That practice would have been well-known to the Colossians. So it could well have been what they would have thought of when Paul says “don’t let anyone take you captive” – especially by means of the “empty deceit” he refers to. He’s not talking about them being taken captive in battle, but by persuasion, by trickery.

And Paul has a whole laundry list of things – signs that they are dealing with hijackers or scammers. Signs like: they have to follow a special diets, or attend particular festivals, or celebrate special days in a special way, or observe restrictive sabbath regulations, or let other people lord it over them and make them join some special group or “worship angels.” These are warning signs of bad faith.

The Colossians need to recognize these so-called philosophers are bad actors. And they need to be aware that no rulers or authorities have any real power over them or any legitimate claim to their allegiance or their obedience, apart from Jesus Christ.

Because don’t forget, all the rulers and authorities of this world have been decisively defeated by Jesus Christ.
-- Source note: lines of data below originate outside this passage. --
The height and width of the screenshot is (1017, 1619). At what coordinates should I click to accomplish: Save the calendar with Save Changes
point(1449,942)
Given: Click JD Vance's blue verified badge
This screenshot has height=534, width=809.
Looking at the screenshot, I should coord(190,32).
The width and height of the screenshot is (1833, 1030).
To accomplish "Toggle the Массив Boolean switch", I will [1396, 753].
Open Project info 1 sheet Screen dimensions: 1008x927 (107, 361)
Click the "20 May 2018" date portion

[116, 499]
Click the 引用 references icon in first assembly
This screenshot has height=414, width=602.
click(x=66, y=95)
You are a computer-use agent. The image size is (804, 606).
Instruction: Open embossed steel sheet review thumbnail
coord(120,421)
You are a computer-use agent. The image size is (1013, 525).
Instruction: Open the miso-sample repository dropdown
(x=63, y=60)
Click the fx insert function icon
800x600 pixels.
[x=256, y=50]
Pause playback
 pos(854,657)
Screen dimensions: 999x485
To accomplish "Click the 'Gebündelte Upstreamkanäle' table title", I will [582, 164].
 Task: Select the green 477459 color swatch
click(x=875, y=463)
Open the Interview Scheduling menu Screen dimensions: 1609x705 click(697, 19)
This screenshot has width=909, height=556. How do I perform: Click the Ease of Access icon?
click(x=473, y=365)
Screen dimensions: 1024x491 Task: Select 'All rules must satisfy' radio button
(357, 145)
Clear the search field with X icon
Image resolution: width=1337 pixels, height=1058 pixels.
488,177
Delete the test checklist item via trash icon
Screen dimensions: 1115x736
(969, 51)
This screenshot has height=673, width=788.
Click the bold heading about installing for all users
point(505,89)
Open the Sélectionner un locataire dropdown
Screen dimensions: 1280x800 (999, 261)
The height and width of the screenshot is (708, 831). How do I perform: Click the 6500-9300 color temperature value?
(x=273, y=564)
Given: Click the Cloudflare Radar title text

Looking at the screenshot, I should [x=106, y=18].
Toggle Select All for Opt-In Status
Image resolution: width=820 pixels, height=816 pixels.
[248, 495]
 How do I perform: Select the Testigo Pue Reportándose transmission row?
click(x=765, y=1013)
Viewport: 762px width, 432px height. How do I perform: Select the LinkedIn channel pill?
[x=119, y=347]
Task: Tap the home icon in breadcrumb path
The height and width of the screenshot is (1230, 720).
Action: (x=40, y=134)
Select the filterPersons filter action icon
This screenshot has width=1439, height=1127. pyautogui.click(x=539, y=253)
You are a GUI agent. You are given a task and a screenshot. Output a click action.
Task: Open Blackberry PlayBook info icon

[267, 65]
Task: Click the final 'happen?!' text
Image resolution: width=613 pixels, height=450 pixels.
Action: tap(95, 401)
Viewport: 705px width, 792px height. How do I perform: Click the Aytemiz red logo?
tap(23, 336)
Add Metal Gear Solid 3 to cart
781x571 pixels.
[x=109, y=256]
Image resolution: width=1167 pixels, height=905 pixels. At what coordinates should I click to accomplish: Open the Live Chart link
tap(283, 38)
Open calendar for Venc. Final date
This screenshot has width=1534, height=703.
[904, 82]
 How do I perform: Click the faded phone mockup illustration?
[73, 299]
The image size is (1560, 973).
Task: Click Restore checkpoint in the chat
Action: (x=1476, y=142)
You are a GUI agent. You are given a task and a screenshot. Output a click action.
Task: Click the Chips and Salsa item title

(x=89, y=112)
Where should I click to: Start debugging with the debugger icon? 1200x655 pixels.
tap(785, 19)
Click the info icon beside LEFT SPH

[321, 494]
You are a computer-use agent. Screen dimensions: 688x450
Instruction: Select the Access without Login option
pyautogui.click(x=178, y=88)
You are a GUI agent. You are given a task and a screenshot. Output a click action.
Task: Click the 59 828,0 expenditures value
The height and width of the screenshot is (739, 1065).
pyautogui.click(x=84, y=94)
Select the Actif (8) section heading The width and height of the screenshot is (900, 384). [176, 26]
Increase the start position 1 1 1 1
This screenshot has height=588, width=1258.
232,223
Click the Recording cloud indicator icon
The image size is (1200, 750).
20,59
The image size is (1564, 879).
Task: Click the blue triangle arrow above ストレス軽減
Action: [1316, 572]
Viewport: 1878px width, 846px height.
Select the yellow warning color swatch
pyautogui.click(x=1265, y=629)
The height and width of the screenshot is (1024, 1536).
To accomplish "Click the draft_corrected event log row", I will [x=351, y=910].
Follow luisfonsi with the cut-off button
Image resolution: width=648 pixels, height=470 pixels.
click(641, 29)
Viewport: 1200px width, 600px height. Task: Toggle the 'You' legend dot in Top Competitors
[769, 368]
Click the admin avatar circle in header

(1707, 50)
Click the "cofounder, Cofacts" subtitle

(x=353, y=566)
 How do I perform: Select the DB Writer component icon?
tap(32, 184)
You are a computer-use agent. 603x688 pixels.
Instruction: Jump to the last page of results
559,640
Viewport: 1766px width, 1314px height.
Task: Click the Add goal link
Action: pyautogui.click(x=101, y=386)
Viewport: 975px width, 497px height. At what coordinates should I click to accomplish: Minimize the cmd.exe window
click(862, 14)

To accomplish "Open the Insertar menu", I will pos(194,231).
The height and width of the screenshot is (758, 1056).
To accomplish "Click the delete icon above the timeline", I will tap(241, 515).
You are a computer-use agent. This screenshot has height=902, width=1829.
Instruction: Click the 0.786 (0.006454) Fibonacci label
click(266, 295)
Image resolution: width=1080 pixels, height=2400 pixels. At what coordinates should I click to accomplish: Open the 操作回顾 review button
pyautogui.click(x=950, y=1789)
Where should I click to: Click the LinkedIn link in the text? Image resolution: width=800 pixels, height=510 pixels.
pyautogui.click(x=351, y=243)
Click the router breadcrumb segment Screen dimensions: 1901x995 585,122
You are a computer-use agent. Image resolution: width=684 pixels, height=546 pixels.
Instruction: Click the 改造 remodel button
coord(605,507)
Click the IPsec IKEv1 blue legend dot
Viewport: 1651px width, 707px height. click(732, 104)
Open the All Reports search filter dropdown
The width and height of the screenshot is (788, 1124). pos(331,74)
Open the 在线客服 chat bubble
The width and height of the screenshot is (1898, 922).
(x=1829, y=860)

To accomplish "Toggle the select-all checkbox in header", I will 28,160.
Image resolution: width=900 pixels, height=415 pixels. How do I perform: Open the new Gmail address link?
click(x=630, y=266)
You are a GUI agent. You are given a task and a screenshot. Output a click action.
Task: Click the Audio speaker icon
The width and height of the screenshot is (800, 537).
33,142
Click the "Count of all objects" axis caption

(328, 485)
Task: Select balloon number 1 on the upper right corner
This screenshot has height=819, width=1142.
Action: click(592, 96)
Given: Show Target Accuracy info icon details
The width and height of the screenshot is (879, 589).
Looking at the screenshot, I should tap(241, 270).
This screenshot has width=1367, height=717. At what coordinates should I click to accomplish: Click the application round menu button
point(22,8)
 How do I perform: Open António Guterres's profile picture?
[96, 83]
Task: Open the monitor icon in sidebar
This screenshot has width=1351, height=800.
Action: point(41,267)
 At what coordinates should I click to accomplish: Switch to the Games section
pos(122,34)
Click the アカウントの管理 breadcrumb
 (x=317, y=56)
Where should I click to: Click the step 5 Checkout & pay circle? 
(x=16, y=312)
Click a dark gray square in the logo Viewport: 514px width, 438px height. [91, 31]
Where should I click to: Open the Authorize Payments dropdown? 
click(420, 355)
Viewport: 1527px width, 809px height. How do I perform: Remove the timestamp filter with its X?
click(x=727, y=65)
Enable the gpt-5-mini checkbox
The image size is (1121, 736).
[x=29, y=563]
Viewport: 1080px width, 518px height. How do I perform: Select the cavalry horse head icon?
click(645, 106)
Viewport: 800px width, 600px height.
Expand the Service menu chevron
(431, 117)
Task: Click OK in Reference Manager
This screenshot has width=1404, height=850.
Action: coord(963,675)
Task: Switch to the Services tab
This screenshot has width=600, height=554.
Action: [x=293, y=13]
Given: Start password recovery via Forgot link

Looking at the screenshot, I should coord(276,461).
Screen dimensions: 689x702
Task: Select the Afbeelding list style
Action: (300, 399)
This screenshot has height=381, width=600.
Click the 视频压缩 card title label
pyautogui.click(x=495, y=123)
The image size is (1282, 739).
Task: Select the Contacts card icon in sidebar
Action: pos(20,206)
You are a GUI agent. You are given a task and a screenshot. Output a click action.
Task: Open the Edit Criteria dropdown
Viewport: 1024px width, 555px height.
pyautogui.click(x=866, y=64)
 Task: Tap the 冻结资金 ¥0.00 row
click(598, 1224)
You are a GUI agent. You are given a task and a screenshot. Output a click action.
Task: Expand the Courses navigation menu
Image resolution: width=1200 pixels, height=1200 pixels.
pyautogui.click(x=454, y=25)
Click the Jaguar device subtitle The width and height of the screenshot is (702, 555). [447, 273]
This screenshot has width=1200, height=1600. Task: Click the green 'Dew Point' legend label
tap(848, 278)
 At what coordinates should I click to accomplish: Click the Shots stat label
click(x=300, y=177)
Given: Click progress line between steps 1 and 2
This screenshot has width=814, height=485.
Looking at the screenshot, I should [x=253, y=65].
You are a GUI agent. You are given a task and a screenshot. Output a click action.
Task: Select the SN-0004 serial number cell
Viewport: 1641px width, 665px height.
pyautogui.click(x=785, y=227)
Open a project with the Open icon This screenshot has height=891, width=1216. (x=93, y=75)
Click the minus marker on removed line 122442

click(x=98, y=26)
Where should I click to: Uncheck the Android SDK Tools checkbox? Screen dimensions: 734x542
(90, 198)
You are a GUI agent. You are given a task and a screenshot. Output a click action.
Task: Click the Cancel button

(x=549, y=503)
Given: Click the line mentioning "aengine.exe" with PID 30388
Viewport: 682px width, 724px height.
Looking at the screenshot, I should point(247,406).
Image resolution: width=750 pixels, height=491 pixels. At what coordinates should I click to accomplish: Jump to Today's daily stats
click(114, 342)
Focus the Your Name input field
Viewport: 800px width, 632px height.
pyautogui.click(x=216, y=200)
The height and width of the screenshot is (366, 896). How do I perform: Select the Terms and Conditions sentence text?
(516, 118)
Thanks to Christ’s atoning work on the cross, any “legal claim” they might have had has been nullified, has been “nailed to the cross.” Because even God’s legal claim has been nailed to the cross!

Furthermore, the Colossians have been thoroughly incorporated into Christ’s own death and resurrection, through the sacrament of baptism, because they have died with Christ in baptism, and they have been raised with Christ in baptism, so now they are living with Christ, in the new life that Jesus Christ the Lord is living, as the first born of all creation and the first born of the dead. Which they already ought to know, because they just read chapter one of this letter where he was making that point.

They may not be able to see all that – it might sound a little abstract – but it’s true.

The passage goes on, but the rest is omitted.